Queering Outer Space

     This is not a pithy title, but what anthropology professor graduate student Michael P. Oman-Reagan state’s he is trying to do.

“However, from at least the 1970s, some space scientists have challenged this trajectory of resource extraction, neo-colonialism, and reproduction of earthly political economies with alternative visions of the future. Today’s ‘visionary’ space scientists imagine space exploration as a source of transformative solutions to earthly problems such as climate change, economic inequality, conflict, and food insecurity.

“Elsewhere I’m doing research on all of this as a PhD student in anthropology, but here I want to argue that we must go even further than academically interrogating the military and corporate narratives of space ‘exploration’ and ‘colonization.’ We must water, fertilize,and tend the seeds of alternative visions of possible futures in space, not only seeking solutions to earthly problems which are trendy at the moment, but actively queering outer space and challenging the future to be even more queer.”

     Like a typical leftist, Oman-Reagan deplores “neutrality” in science and how “expression” of ones non-Whiteness, Queerness, or femaleness!

“If expressions of personal identity are seen as running counter to ‘scientific neutrality,’ and are marginalized within science because of that — we have only to look to the history of science to see how un-neutral this normative notion of neutrality is. And how counterproductive this is for science and creativity (e.g., Kuhn on paradigms and scientific revolutions), and for honoring, respecting, and learning from indigenous knowledge and wisdom about the Earth and about space.”

     Heck, apparently we need to de-colonize Mars and concomitantly #OccupyMars!

“When NASA received a signal from the Voyager 1 spacecraft in 2012, they called it ‘the sound of interstellar space’ and marked the data as the moment human exploration crossed into the ‘space between stars’ (NASA JPL n.d.). And while science and technology take us to the edges of the solar system and beyond, venture capital is planning how they can terraform new worlds — a neoliberal, capitalist project which has, of course, already stolen the phrase ‘Occupy.’ In response, we need to pre-emptively Occupy Mars while taking one of the many important lessons offered by indigenous people to the Occupy movement, and de-colonize Mars in the process. Which means injecting all of our queer and indigenous selves into the discussions about ‘settling’ and ‘colonizing’ Mars, into these plans to fundamentally change the surface of another planet, to reproduce Earth there.”

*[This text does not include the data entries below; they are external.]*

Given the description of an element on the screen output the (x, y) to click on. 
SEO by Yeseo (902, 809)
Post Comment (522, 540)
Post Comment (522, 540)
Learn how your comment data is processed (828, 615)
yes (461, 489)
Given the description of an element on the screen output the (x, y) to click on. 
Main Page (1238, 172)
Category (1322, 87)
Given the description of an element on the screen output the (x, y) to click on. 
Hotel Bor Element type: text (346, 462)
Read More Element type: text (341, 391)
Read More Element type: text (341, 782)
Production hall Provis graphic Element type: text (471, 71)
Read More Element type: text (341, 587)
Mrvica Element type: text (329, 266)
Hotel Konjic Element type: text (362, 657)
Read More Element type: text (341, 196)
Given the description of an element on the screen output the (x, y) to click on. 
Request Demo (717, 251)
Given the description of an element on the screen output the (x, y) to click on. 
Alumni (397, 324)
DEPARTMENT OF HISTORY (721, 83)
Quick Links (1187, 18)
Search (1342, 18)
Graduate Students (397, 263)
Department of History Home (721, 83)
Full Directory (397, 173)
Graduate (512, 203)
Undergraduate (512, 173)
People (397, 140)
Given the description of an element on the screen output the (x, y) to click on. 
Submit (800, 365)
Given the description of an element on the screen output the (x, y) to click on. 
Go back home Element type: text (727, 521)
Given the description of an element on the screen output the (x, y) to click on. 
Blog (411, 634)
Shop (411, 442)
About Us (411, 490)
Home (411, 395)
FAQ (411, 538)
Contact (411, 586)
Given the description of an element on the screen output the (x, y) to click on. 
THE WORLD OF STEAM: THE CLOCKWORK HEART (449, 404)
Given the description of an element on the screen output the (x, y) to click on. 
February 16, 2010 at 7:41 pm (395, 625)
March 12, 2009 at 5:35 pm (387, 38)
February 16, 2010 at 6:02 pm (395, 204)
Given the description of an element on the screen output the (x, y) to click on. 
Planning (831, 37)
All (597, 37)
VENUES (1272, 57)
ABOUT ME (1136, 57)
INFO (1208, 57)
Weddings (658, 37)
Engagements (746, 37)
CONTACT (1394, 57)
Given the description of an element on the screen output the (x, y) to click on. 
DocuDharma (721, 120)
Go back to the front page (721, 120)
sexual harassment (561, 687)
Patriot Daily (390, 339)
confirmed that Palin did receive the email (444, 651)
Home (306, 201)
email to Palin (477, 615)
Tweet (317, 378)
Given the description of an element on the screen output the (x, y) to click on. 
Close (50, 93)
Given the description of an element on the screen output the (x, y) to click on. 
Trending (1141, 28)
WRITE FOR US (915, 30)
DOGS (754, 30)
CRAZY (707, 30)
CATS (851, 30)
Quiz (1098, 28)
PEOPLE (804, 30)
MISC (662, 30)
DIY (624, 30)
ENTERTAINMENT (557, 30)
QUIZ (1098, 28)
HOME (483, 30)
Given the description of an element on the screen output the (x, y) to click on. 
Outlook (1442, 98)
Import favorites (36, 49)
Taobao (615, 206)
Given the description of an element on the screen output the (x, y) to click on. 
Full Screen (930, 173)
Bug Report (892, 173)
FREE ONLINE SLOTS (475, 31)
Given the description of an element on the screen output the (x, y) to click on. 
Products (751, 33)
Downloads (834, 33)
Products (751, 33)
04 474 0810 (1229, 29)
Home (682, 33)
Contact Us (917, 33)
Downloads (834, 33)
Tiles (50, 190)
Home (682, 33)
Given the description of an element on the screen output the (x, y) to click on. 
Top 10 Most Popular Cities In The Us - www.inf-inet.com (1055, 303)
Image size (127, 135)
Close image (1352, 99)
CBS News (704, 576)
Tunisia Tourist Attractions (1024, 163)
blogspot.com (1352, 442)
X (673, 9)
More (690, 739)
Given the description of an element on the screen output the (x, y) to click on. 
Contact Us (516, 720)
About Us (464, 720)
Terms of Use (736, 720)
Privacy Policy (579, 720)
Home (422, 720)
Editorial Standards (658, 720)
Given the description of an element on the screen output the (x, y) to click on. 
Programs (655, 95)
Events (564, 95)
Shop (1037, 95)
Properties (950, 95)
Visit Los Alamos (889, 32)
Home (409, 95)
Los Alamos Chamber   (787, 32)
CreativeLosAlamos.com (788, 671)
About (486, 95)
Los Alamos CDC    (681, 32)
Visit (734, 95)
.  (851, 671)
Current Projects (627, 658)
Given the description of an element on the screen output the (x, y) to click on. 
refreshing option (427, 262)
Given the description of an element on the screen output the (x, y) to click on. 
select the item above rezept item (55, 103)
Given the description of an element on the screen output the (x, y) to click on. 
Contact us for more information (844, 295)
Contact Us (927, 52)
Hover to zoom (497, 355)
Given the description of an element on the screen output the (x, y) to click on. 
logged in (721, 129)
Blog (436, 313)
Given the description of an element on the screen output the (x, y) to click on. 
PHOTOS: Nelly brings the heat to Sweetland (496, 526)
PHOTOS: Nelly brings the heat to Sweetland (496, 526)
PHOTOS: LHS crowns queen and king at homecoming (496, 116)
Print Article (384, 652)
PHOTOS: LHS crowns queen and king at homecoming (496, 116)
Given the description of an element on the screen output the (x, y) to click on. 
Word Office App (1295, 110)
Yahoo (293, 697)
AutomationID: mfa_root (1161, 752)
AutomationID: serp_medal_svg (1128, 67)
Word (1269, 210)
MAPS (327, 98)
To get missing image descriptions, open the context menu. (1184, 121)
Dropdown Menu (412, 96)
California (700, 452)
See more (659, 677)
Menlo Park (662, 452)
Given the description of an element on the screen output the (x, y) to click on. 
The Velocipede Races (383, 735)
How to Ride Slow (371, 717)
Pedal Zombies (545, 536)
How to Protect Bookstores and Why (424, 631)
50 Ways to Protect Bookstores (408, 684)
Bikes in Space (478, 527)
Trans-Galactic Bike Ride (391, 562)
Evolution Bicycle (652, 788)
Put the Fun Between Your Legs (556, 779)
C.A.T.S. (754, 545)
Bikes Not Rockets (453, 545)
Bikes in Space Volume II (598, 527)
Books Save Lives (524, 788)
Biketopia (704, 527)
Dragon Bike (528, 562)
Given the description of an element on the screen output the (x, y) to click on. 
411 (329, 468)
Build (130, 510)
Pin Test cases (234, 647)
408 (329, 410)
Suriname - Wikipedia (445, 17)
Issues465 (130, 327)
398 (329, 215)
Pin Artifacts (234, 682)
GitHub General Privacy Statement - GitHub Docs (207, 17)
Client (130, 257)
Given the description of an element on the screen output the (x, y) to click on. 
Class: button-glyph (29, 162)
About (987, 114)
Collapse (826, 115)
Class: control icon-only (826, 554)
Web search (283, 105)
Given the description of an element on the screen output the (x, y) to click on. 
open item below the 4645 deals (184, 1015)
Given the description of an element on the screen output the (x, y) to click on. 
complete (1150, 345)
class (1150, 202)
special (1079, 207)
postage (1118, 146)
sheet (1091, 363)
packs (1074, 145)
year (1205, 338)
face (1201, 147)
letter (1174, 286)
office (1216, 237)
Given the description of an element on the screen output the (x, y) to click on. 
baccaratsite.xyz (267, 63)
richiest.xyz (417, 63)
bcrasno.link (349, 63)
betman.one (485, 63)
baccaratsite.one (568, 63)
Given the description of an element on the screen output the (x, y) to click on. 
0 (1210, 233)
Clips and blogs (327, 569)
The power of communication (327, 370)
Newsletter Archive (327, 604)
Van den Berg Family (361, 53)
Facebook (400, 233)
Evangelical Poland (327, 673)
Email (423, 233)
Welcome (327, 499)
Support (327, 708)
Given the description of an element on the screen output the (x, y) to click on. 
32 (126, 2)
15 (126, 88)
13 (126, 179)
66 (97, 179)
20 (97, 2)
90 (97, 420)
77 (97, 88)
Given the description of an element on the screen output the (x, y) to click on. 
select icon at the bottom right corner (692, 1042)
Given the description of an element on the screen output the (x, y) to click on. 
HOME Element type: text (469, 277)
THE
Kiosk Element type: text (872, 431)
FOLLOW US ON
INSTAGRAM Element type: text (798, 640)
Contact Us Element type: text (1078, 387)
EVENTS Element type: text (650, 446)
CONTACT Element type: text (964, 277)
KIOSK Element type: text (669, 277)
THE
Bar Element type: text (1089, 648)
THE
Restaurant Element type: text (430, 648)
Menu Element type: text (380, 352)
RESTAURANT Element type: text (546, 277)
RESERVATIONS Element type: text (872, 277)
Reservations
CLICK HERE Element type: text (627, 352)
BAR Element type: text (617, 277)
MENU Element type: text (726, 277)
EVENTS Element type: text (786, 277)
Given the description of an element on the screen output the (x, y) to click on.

     And what about those poor oppressed aliens!!1!  After all, if they give you an anal probe, intersection critical studies declare that it’s all your fault you Earth-normative oppressor!

“I realize this is supposed to be a light-hearted poster and it’s ‘all in good fun’ — so even writing this critique makes me sound like I’m absolutely no fun. Quite the opposite, I think that poster is no fun! Why couldn’t it depict other life? Like multi-gendered whale-cats dancing instead? Or humans who don’t look like these two? Or something else, anything else — anything otherwise. Where is the imagination? Is this transposition of earthly aristocrats into space the best we can do? It’s more evidence that we need queer visions of life elsewhere, of exoplanets, of alien worlds. We need more of what Haraway, drawing on Marleen Barr, calls ‘speculative fabulation.'”

     Yup, even Sad Puppies were invoked:

“Science fiction is a ‘repository of modifiable futures’ not only in science but also in society. Sci-Fi has been a site of racism, sexism, and xenophobia, as often as it has been the site of imagining better worlds and liberation. The recent battle over the Hugo awards demonstrates the lengths that some will go to to protect their visions of hostile, racist, misogynist, anti-queer, normative futures.”

     Remind me again why we fund this type of “academia” again?